In Bristol was much harm done, by the overflowing of the Waters, but not so much as in other places, many Cellars and Ware-houses, where great store of Merchandise was in (as Wine, Salt, hops, Spices, and such like Ware) were all spoiled. And the people of the Town were enforced to be carried in Boats, by and down the said City about their business in the Fair time there.
[Although Jones’s pamphlet has a religious message, it reads much like a form of early journalism, and he continues with a series of little vignettes – the human interest angle – of individuals caught up in the flood, much as a newspaper report might. Here are a few examples to finish with.]
… many have been most strangely preserved. As for example, there was in the County of Glamorgan, a man both blind and… one which had not been able to stand upon his legs in the years before, he had his poor cottage broken down by the force of the Waters, and himself, Bed and all carried into the open fields, where being ready to sink, and at the point to seek a resting place, two fathoms deep under the Waters: his hand by chance caught hold of the Rafter of a house swimming by the fierceness of the Winds, then blowing Easternly he was driven safely to the land, and so escaped.

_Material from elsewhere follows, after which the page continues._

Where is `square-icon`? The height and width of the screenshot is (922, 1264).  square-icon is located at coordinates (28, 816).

Also in another place, there was a man Child of the age of 5 or 6 years, which was kept swimming for the space of two hours, above the Waters, by reason that his long Coats lay spread upon the tops of the waters, and being at last, at the very point to sink: there came by chance by (floating upon the tops of the Waters) a fat Wether [a ram] that was dead, very full of Wool: The poor distressed Child perceiving this good means of recovery, caught fast hold on the Wether’s Wool, and likewise with the wind he was driven to dry land, and so saved.

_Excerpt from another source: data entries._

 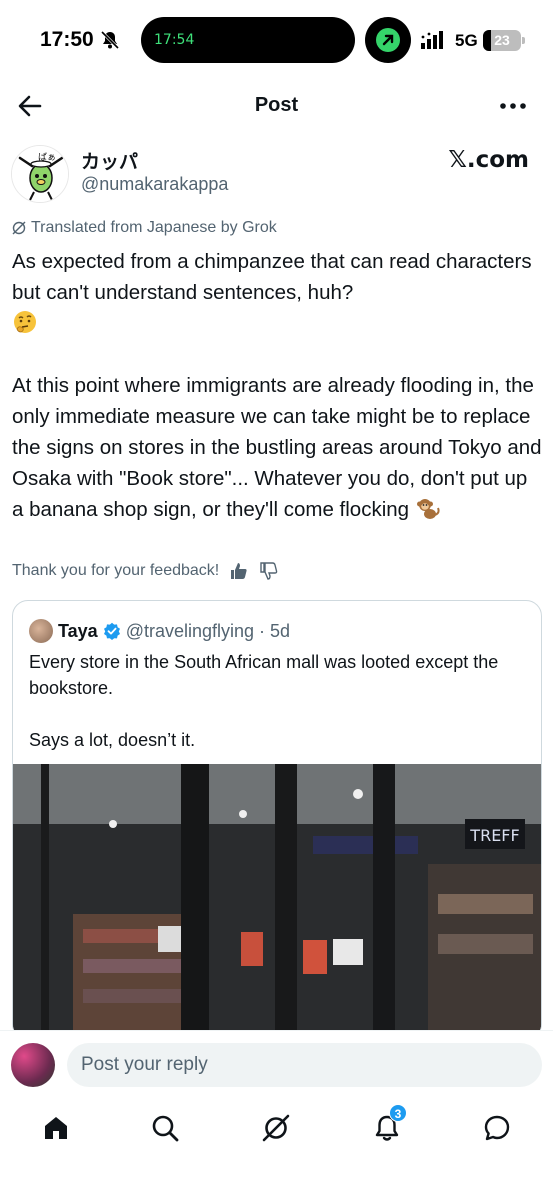 I want to click on quoted-author-name: Taya, so click(x=78, y=632).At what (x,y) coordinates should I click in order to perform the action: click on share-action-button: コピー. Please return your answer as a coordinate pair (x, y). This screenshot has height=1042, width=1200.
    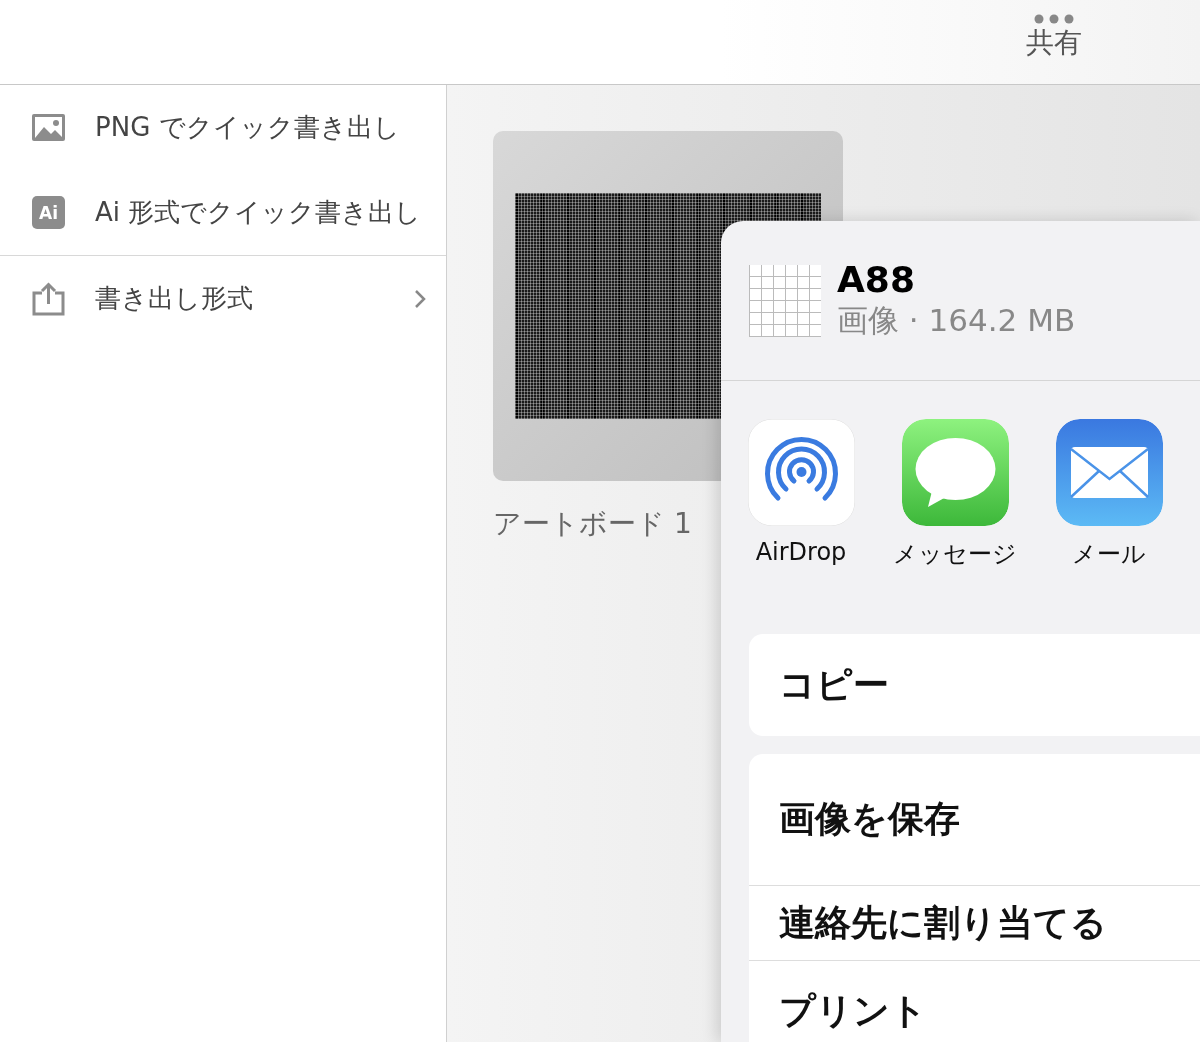
    Looking at the image, I should click on (974, 685).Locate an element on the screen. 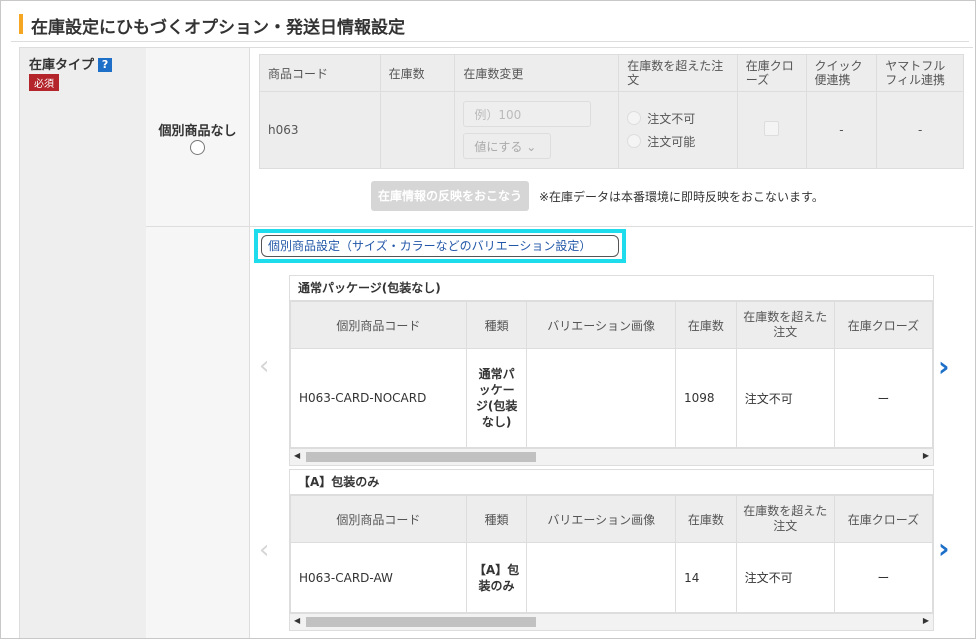 The width and height of the screenshot is (978, 641). stock-row: h063 例）100 値にする ⌄ 注文不可 注文可能 - - is located at coordinates (612, 130).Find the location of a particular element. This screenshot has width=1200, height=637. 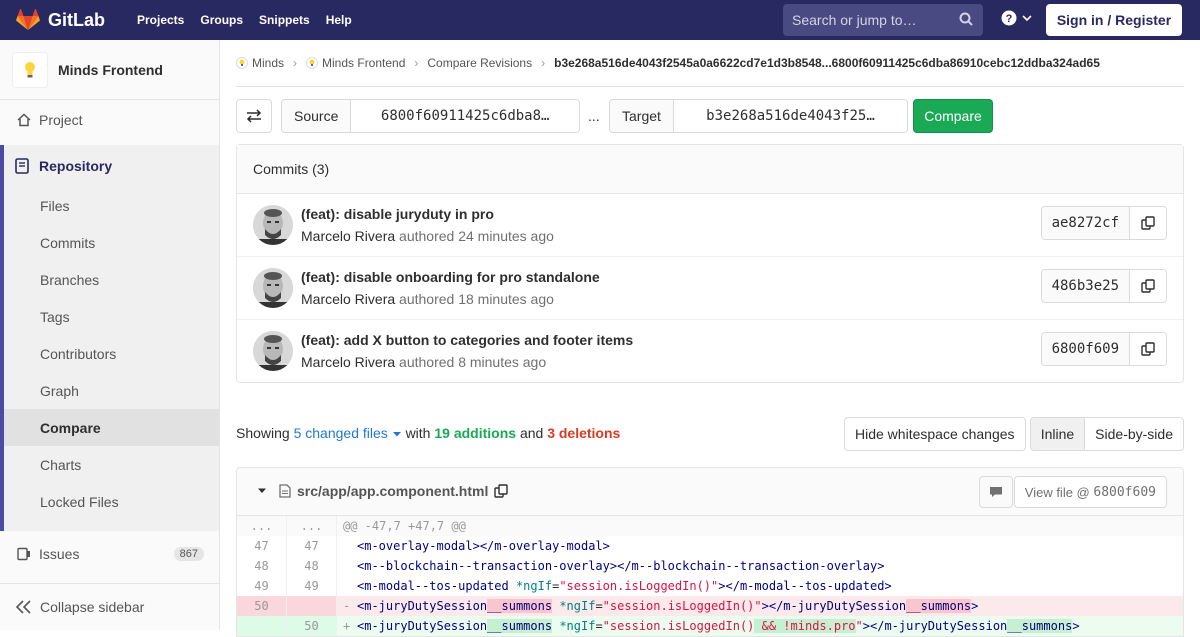

sidebar-item-tags: Tags is located at coordinates (112, 316).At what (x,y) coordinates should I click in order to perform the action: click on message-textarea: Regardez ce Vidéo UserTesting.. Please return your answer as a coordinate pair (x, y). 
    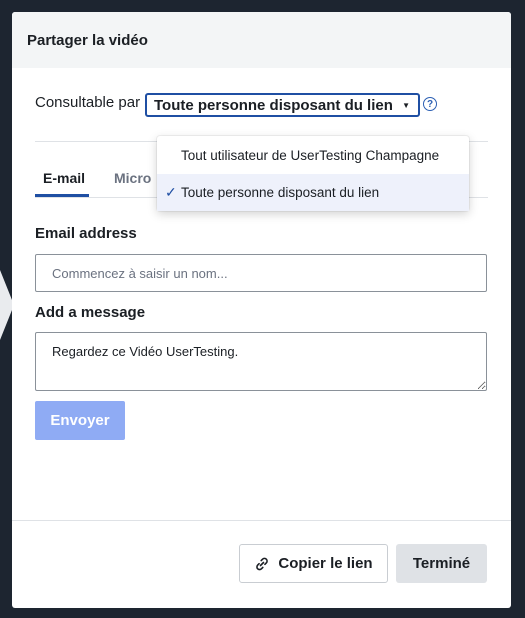
    Looking at the image, I should click on (261, 362).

There was also in the County of Carmarthen, a young Woman, who had four small Children, and not one of them able to help itself: And the Mother then seeing the furies of the Waters to be so violent to seize upon her threatening the Destruction of her self and her small Children (and as a Woman’s wit is ever ready in extremities) she took a long Trough, wherein placed herself, and her four Children: And so putting themselves to the mercies of the Waters, they were all by that means driven to the dry land, and by God’s good providence thereby they were all saved.
[Another, quite similar contemporary account, ‘Lamentable newes out of Monmouthshire…’, has similar reports, and gives names of the individuals. This report (from which the picture above comes) gives a little example of how people helped one another in the crisis…]
The number of men that are drowned, are as yet not known to exceed above twenty hundred. A multitude more than died, had perished for want of food, and extremity of colde, had not the right Honourable the Lord Herbert, son and heir to the Carle of Worcester, and Sir Walter Mountague, Knight, brother unto the Recorder of London, who dwell near unto the foresaid places, sent out boats (fetched ten miles’ compass upon Wains [i.e. brought on carts]) to relieve the distressed. The Lord Herbert himself (as the relation is) going himself, unto such houses as he could, that were in extremity, to minister unto them provision of meat and other necessaries.